HPV Infection Linked to Survival in Some Head and Neck Cancers
In a surprising twist, researchers find these cancers to be more treatable.
Aug. 1, 2009 -- In what some doctors are calling the most important development in head and neck cancer in decades, researchers have discovered that head and neck cancers caused by the human papillomavirus, otherwise known as HPV, are more survivable than other forms of head and neck cancer.
Having an HPV-positive tumor was associated with significantly longer overall survival in two different studies, according to Dr.
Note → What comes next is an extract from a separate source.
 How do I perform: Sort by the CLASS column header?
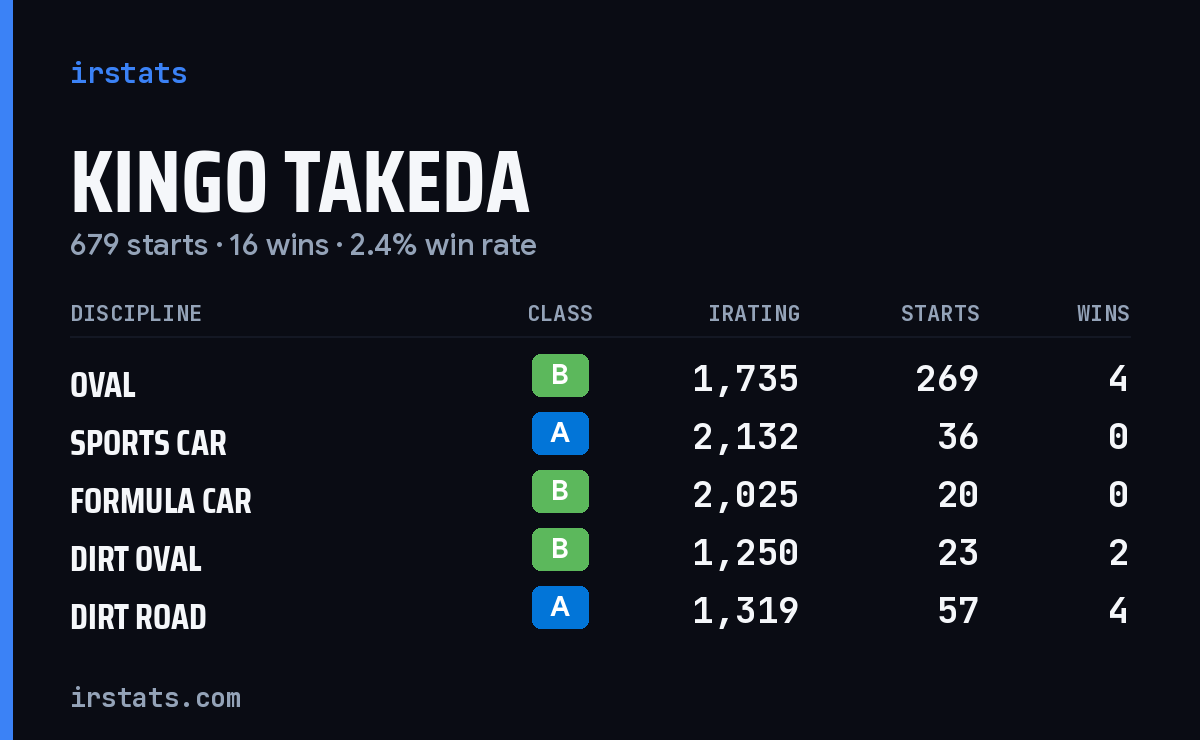(560, 313)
Kevin Cullen, director of the Greenebaum Cancer Center of the University of Maryland in Baltimore, and colleagues.
The finding also helps to explain why black Americans with throat cancer, otherwise known as oropharyngeal cancer do worse than whites, the researchers said in the September issue of the journal Cancer Prevention Research.
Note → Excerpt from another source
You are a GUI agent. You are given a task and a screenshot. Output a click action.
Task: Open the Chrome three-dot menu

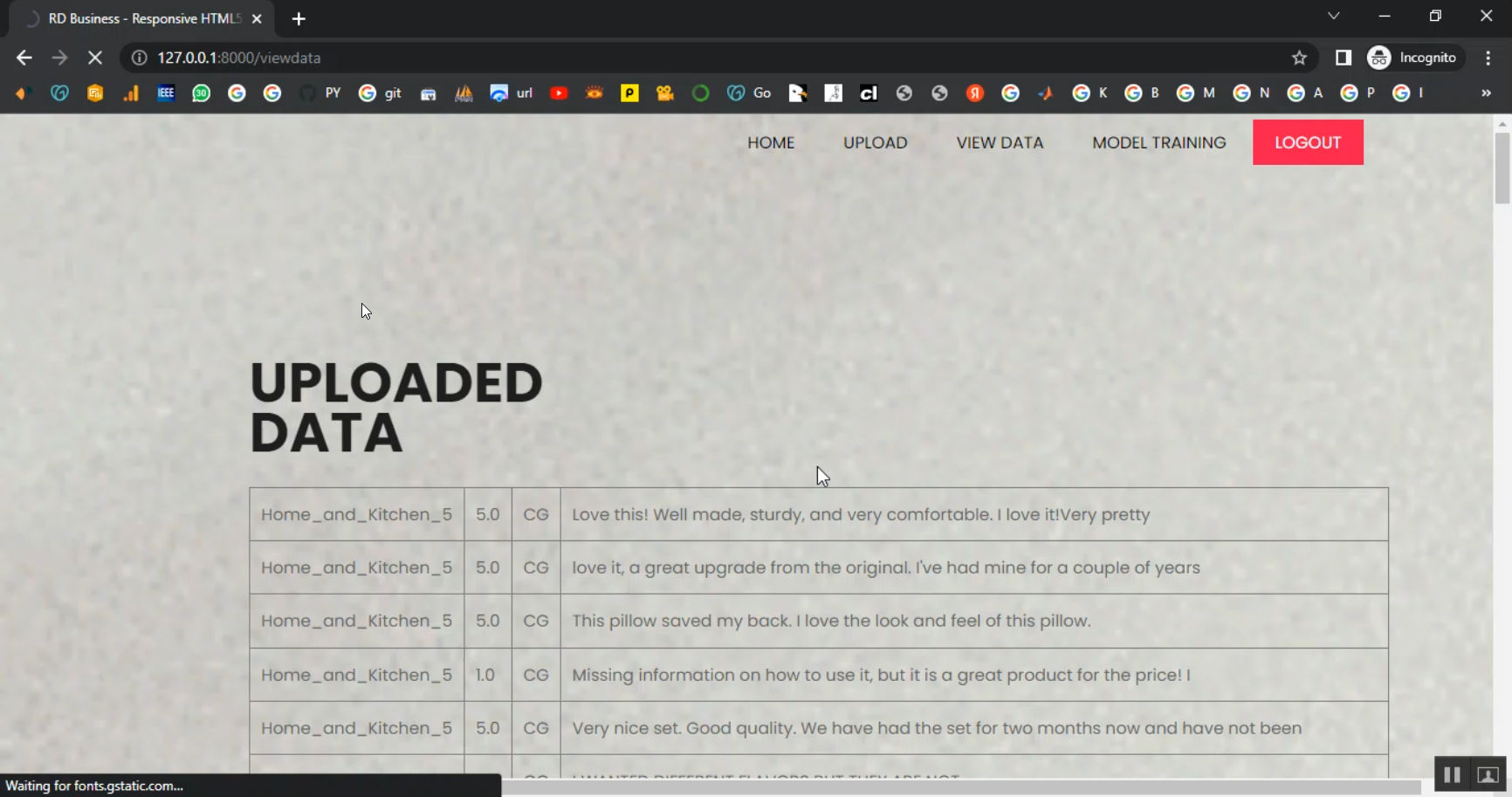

At a press conference Wednesday, Cullen and other experts told reporters that the finding should change practice. "We are now testing for HPV, which we weren't doing even a few months ago," Cullen said.
HPV testing for patients with throat cancer has implications for both prognosis and treatment, he said.
Overall, Cullen said, blacks are known to have worse outcomes for a type of cancer known as squamous cell carcinoma of the head and neck, although the reasons for the differences have not been entirely clear.
"This is the first clue that it may be biologic rather than related to issues of access, insurance or provider attitudes," he said.
The "paradox," Cullen told reporters, is that "HPV may cause some of these cancers, but HPV-positive cancers behave biologically very well -- they are very responsive to chemotherapy and radiation."
He said the virus is not protective, but instead gives rise to cancers that are more vulnerable to treatment with chemotherapy and radiation than are those caused by tobacco and alcohol use.
Research Explains Race Difference in Throat Cancer Survival
The black-white difference is caused by significantly lower rates of oral HPV among blacks, which may be a function of differing sexual practices, Cullen said during the press conference.
Indeed, acquiring an HPV infection through genital sex would tend to protect a person against a subsequent oral infection and vice versa, according to Dr. Otis Brawley, chief medical officer of the American Cancer Society.
Brawley told reporters that there is some evidence of racial differences in sexual behavior risks, especially among teenagers.
The U.S. Centers for Disease Control and Prevention, he said, has found "distinct preferences" among young whites for oral sex as their initial sexual activity and among black youths for genital sex.
Such a difference in behavior "makes a lot of sense in terms of causation," he said.
In the current study, the researchers first analyzed a retrospective cohort of 106 white and 95 black patients with squamous cell carcinoma of the head and neck and found that median overall survival was 52.1 months for whites and 23.7 months for blacks.
The difference was due entirely to overall survival in the subgroup with oropharyngeal cancer, where whites had a median overall survival of 69.4 months and blacks just 23.7 months.
The study makes an "extremely important finding that has tremendously important public health implications," according to Dr. Scott Lippman of M.D. Anderson Cancer Center in Houston, editor of the journal.
"It's the most important development in head and neck cancer that I've seen in the past 30 years," he said.
For doctors, Brawley said, the study "will change how we practice. Everybody will now want to look at their head and neck cancers and analyze them for HPV."
He noted that the study implies that the apparent black-white difference in outcomes is really a difference in who is infected with HPV.
"It's a landmark paper for two reasons," said Dr. Martin Blaser of New York University Langhorne Medical Center, an expert in the links between infectious agents and cancer.
More Clues for Virus-Linked Cancers
First, he said, it clarifies the links between the disease and racial differences in outcomes. But the research also has implications for understanding the biology of cancer and the links with infectious agents, he added.
"This study is important because it helps explain both cancer causation," he said, "and also differences in incidence and outcome."